Below are records; output exactly the lines from the one with "Sitemap (604, 2087)" through their final line.

■ Material for the task ■
---------------

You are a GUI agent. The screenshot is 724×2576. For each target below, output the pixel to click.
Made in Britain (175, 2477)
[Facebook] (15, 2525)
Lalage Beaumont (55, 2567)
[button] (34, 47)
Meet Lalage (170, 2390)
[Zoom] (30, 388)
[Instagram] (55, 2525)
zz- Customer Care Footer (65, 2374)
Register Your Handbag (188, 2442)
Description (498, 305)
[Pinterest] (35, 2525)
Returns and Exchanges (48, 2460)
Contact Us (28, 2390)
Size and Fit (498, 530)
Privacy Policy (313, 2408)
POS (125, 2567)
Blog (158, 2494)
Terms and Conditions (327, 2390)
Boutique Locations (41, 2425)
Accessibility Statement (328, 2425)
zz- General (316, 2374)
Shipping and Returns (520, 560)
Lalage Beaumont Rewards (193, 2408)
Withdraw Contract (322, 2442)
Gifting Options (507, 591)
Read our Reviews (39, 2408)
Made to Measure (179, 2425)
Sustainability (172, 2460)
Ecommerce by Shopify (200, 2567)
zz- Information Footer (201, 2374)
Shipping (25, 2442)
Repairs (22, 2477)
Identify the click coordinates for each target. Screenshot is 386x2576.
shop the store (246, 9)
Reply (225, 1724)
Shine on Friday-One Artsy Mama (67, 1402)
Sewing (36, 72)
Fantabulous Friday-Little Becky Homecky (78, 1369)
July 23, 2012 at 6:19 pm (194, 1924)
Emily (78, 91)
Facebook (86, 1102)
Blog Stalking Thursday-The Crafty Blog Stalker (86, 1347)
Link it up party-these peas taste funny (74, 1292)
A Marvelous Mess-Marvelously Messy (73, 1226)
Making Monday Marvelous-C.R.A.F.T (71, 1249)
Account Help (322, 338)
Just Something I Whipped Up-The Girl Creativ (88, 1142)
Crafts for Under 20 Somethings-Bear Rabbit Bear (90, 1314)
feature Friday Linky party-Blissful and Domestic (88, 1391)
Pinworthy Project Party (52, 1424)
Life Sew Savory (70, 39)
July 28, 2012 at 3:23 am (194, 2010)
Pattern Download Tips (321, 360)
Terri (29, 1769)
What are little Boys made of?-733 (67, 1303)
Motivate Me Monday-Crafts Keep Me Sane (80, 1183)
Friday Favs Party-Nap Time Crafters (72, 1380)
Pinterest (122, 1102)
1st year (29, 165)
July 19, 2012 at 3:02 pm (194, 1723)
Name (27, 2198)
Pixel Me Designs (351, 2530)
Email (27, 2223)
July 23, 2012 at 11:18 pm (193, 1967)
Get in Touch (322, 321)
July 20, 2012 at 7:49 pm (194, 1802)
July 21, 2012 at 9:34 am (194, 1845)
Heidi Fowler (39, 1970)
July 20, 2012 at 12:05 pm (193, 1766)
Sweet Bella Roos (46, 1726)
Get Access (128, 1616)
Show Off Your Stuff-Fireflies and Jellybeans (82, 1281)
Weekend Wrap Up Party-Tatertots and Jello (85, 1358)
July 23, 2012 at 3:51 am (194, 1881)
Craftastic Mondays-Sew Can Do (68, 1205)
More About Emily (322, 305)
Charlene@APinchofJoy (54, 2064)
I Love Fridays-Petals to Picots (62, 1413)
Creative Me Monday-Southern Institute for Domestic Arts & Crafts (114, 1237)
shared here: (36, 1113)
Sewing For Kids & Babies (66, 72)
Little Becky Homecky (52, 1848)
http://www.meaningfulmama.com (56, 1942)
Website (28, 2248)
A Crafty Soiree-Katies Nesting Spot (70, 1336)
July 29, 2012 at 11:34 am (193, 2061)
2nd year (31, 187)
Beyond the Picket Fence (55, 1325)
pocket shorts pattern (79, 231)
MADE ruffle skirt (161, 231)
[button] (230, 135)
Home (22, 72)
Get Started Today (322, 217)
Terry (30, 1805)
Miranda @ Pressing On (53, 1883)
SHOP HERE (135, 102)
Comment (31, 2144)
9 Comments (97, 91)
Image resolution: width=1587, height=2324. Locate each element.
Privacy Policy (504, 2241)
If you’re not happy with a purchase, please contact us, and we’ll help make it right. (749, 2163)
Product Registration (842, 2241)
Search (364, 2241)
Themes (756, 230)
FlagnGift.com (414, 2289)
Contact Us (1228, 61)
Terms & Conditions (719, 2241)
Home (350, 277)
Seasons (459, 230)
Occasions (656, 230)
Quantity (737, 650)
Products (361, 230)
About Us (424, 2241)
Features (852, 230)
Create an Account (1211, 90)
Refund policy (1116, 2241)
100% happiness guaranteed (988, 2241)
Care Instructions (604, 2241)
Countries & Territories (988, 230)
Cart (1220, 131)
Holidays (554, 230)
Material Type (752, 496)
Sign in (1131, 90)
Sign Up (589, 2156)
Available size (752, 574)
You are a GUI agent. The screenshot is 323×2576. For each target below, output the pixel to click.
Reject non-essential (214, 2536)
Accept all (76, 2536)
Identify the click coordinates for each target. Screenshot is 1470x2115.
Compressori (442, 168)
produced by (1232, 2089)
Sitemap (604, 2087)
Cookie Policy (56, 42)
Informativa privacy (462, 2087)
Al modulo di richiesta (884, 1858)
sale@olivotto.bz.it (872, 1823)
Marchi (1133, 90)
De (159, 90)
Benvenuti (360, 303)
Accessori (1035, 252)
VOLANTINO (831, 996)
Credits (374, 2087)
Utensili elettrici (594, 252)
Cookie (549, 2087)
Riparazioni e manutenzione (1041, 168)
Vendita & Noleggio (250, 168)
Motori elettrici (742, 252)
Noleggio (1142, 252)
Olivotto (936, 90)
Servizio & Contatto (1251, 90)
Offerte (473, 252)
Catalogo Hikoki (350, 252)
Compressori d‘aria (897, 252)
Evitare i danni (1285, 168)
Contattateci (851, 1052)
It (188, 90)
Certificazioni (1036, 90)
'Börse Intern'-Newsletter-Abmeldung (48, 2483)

---------------

■ Solution to this problem ■
Sitemap (604, 2087)
Cookie Policy (56, 42)
Informativa privacy (462, 2087)
Al modulo di richiesta (884, 1858)
sale@olivotto.bz.it (872, 1823)
Marchi (1133, 90)
De (159, 90)
Benvenuti (360, 303)
Accessori (1035, 252)
VOLANTINO (831, 996)
Credits (374, 2087)
Utensili elettrici (594, 252)
Cookie (549, 2087)
Riparazioni e manutenzione (1041, 168)
Vendita & Noleggio (250, 168)
Motori elettrici (742, 252)
Noleggio (1142, 252)
Olivotto (936, 90)
Servizio & Contatto (1251, 90)
Offerte (473, 252)
Catalogo Hikoki (350, 252)
Compressori d‘aria (897, 252)
Evitare i danni (1285, 168)
Contattateci (851, 1052)
It (188, 90)
Certificazioni (1036, 90)
'Börse Intern'-Newsletter-Abmeldung (48, 2483)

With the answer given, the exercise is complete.